### Apply what you read
• A. In the passage on Thailand's cannabis rules, why is the Thai government taking a tougher approach? Answer in one to three sentences.
• B. From the passage on Thailand's cannabis rules, write out word for word the part that opens with the words containing "Ultimately, Thailand is" and closes with "watched cannabis industries.".

*** Text for analysis Section Begins ***

For the industry, the change means strong pressure. Operators that relied on spontaneous sales, weed tourism, visible advertising, or online channels are now much more exposed. To remain within the legal framework, businesses will have to prove traceability, report operations, comply with cultivation standards, display licenses and guarantee that sales are backed by valid prescriptions. 

For the Thai government, meanwhile, the tougher approach seeks to respond to criticism over access by minors, non-medical use, lack of control and the disorderly expansion of the market. Thai authorities have been insisting that cannabis must be limited to medical and health uses, and that enforcement must especially protect minors and vulnerable groups. 

The underlying tension remains the same: Thailand has ideal climatic conditions for large-scale cultivation and enormous potential to become a relevant player in cannabis exports to legal markets. But that potential coexists with an increasingly restrictive regulatory framework, where the industry’s growth will depend less on tourism enthusiasm and more on the ability to comply with medical, agricultural, and administrative rules.

Ultimately, Thailand is not abandoning cannabis completely, but it is closing the most permissive stage of its experiment. The message for businesses is clear: operating is no longer enough. Compliance must be proven. And in a country that went from historic decriminalization to strict medical control in just a few years, every new enforcement guideline can change the future of one of the world’s most closely watched cannabis industries.

*** Text for analysis Section Ends ***
*** Dataset records Section Begins ***

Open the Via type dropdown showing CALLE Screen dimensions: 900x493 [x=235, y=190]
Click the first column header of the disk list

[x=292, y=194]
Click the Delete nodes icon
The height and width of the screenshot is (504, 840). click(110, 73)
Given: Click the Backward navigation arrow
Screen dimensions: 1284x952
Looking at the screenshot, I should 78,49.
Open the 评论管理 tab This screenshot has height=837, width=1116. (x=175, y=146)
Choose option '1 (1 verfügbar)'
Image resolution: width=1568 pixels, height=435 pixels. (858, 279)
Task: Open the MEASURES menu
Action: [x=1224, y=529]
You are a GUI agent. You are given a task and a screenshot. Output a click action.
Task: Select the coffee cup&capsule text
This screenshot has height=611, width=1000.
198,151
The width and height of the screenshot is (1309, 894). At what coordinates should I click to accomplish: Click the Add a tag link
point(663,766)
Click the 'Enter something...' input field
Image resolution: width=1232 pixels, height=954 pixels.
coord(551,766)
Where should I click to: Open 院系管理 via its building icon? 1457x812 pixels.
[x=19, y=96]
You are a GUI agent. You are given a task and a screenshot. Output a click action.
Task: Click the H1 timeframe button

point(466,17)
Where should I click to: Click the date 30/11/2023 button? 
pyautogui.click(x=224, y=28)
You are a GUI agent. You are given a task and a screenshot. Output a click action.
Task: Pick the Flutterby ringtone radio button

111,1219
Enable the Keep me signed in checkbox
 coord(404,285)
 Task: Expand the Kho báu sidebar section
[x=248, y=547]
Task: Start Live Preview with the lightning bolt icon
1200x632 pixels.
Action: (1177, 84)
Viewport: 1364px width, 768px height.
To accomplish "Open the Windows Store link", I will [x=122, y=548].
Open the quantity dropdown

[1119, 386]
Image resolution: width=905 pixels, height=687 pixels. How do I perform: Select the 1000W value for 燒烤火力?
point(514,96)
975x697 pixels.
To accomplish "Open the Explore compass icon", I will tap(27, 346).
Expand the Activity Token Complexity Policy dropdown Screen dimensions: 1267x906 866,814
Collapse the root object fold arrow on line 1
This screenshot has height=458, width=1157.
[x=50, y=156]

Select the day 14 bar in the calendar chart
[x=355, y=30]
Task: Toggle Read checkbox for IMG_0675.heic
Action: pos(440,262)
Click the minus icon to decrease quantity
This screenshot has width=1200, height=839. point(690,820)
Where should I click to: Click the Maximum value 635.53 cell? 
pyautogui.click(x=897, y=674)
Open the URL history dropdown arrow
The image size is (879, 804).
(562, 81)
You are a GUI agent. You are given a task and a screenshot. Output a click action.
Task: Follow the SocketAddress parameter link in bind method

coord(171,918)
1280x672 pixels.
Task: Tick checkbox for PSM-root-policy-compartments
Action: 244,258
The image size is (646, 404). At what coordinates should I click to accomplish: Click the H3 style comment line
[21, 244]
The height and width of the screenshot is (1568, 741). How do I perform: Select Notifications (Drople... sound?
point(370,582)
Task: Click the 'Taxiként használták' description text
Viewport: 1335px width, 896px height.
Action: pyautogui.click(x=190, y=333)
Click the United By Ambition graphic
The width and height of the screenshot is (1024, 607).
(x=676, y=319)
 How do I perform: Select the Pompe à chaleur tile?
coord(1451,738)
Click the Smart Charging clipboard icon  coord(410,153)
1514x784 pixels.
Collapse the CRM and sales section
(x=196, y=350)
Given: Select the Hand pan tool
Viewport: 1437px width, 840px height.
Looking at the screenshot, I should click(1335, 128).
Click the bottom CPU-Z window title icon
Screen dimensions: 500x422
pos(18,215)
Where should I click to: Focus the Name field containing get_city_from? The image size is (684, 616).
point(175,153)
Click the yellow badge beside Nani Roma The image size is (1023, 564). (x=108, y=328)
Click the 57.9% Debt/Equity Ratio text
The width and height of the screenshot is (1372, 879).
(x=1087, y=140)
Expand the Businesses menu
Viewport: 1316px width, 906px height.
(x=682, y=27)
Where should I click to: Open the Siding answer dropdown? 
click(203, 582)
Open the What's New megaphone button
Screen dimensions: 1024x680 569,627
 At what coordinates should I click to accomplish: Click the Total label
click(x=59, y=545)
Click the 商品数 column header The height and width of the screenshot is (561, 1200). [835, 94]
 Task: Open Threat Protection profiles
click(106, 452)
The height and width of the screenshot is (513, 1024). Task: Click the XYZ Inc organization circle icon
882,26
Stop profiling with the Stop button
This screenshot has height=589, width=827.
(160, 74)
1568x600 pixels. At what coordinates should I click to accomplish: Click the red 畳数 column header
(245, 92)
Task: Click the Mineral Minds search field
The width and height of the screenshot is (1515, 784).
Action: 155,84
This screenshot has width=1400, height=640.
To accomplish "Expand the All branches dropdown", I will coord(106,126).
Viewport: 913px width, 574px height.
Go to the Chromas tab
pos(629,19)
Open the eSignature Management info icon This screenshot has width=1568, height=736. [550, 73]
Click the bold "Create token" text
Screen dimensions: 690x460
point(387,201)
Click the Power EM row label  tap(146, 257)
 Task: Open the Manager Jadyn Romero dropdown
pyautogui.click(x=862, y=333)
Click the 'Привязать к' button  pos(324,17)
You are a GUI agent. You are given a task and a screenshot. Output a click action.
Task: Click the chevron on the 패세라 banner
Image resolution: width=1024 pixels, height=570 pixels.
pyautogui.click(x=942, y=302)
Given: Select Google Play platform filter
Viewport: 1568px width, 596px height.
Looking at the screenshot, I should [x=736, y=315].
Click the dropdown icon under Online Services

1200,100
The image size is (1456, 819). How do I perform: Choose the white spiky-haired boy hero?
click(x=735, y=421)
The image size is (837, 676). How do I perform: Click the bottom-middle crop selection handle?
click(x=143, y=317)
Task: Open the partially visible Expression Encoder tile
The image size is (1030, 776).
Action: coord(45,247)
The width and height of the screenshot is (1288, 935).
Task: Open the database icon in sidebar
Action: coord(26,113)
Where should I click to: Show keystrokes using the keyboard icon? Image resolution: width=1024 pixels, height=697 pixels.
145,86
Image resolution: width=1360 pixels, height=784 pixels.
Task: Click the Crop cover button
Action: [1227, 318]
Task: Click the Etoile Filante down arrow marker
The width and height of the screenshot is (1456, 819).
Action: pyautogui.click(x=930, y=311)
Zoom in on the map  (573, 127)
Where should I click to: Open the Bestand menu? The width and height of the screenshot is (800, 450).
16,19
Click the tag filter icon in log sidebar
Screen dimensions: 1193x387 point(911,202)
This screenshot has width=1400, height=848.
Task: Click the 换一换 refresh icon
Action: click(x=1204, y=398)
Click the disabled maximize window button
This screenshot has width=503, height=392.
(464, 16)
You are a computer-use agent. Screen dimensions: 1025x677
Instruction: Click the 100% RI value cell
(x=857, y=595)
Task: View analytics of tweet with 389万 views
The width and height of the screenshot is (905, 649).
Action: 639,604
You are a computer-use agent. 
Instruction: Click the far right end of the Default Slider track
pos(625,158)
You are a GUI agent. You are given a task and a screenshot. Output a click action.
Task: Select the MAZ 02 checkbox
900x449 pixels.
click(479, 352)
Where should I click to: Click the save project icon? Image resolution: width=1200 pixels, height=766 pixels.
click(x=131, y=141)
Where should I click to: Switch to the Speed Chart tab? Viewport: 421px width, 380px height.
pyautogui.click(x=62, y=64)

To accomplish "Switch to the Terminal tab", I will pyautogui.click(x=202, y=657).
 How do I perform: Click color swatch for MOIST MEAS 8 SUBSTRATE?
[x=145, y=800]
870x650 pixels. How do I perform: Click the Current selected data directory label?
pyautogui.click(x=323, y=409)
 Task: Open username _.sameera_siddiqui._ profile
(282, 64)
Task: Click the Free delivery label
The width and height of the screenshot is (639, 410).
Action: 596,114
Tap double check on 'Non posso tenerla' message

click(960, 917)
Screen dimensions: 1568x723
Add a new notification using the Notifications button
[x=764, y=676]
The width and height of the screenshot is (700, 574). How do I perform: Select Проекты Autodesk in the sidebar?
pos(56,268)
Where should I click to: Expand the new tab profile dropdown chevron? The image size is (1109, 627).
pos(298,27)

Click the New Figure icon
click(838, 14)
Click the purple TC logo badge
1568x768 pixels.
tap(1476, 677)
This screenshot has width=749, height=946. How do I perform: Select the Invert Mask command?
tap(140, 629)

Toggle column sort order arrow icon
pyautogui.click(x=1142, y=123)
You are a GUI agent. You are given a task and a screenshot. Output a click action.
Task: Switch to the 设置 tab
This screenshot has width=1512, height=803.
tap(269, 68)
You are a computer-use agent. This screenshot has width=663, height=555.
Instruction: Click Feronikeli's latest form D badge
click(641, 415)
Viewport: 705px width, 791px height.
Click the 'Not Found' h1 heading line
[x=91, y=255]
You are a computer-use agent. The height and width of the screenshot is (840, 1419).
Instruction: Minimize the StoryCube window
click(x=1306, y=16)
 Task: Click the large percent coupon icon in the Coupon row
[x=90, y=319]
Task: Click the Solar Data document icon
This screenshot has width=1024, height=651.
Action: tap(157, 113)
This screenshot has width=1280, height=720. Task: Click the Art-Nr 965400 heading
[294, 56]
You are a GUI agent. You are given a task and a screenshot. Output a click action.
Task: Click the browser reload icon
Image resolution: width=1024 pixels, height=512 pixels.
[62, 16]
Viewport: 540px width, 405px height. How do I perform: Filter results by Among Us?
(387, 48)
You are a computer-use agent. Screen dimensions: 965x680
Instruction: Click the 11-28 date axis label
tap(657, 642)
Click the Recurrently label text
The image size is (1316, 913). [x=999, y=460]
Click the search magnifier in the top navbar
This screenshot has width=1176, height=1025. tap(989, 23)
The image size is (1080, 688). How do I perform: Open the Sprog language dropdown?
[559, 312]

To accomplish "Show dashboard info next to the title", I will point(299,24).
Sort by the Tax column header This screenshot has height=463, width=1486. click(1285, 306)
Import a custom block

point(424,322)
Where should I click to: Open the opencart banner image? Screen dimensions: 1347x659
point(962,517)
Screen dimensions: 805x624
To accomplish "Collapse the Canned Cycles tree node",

*** Dataset records Section Ends ***

### Answers in order
• A. The tougher approach is meant to answer criticism over access by minors, non-medical use, lack of control and the disorderly expansion of the market. Thai authorities hold that cannabis must be limited to medical and health uses, with enforcement that especially protects minors and vulnerable groups.

• B.
Ultimately, Thailand is not abandoning cannabis completely, but it is closing the most permissive stage of its experiment. The message for businesses is clear: operating is no longer enough. Compliance must be proven. And in a country that went from historic decriminalization to strict medical control in just a few years, every new enforcement guideline can change the future of one of the world’s most closely watched cannabis industries.